To investigate some noninvasive tests, particularly H pylori fecal antigen, for the diagnosis of H pylori infection in comparison with the gold-standard invasive test, esophagogastroduodenoscopy with biopsy.
We studied 250 patients (102 male; age range, 3-18 years) who underwent esophagogastroduodenoscopy with biopsy (histologic examination and rapid urease test) for a suspicious upper gastrointestinal disease; in all of them, fecal H pylori antigen, serum H pylori immunoglobulin G, and cytotoxin-associated gene product A immunoglobulin G were measured. Sensitivity and specificity of noninvasive tests were compared with those of the gold-standard esophagogastroduodenoscopy with biopsy.
Ninety-three patients (37%) had positive histopathologic (Giemsa staining) and rapid urease test results. The H pylori fecal antigen revealed a sensitivity of 97%, a specificity of 98%, a positive predictive value of 97%, and a negative predictive value of 98%; serum H pylori immunoglobulin G had a sensitivity of 86%, a specificity of 80%, a positive predictive value of 72%, and a negative predictive value of 90%; and serum cytotoxin-associated gene product A immunoglobulin G had a sensitivity of 83%, a specificity of 80%, a positive predictive value of 71%, and a negative predictive value of 89%.

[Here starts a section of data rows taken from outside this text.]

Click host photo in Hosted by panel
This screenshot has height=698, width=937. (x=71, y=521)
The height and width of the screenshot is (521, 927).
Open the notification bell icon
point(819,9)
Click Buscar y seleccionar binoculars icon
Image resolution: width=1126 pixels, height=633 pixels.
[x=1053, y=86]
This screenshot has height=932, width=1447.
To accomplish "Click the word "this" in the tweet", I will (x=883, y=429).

Our study demonstrates that among noninvasive and easily applicable tests, particularly in small children, H pylori fecal test is simple, suitable, and has high accuracy for the screening of H pylori–positive patients.

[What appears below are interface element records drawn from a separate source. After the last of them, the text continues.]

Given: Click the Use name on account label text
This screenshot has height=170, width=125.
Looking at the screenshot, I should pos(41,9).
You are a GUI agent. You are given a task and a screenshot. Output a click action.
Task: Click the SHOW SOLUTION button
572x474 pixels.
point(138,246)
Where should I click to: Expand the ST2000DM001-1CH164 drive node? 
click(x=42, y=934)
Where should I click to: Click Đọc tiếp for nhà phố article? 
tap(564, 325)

Helicobacter pylori infection is common, even in pediatric patients. In European children, serum positivity of immunoglobulin G (IgG) antibodies is almost 5% to 15%. The infection is likely acquired early in childhood; in developing countries, the incidence of the infection in infancy may be up to 50%.1,2
Helicobacter pylori is now recognized as related to gastritis and peptic ulcer disease. Furthermore, H pylori infection is involved in the pathogenesis of gastric adenocarcinoma and lymphoma in adulthood.3,4 However, the H pylori role in dyspepsia and extradigestive diseases (vascular, immunological, and skin pathologic features; sideropenic anemia; and delayed statural growth)5-11 is quite controversial.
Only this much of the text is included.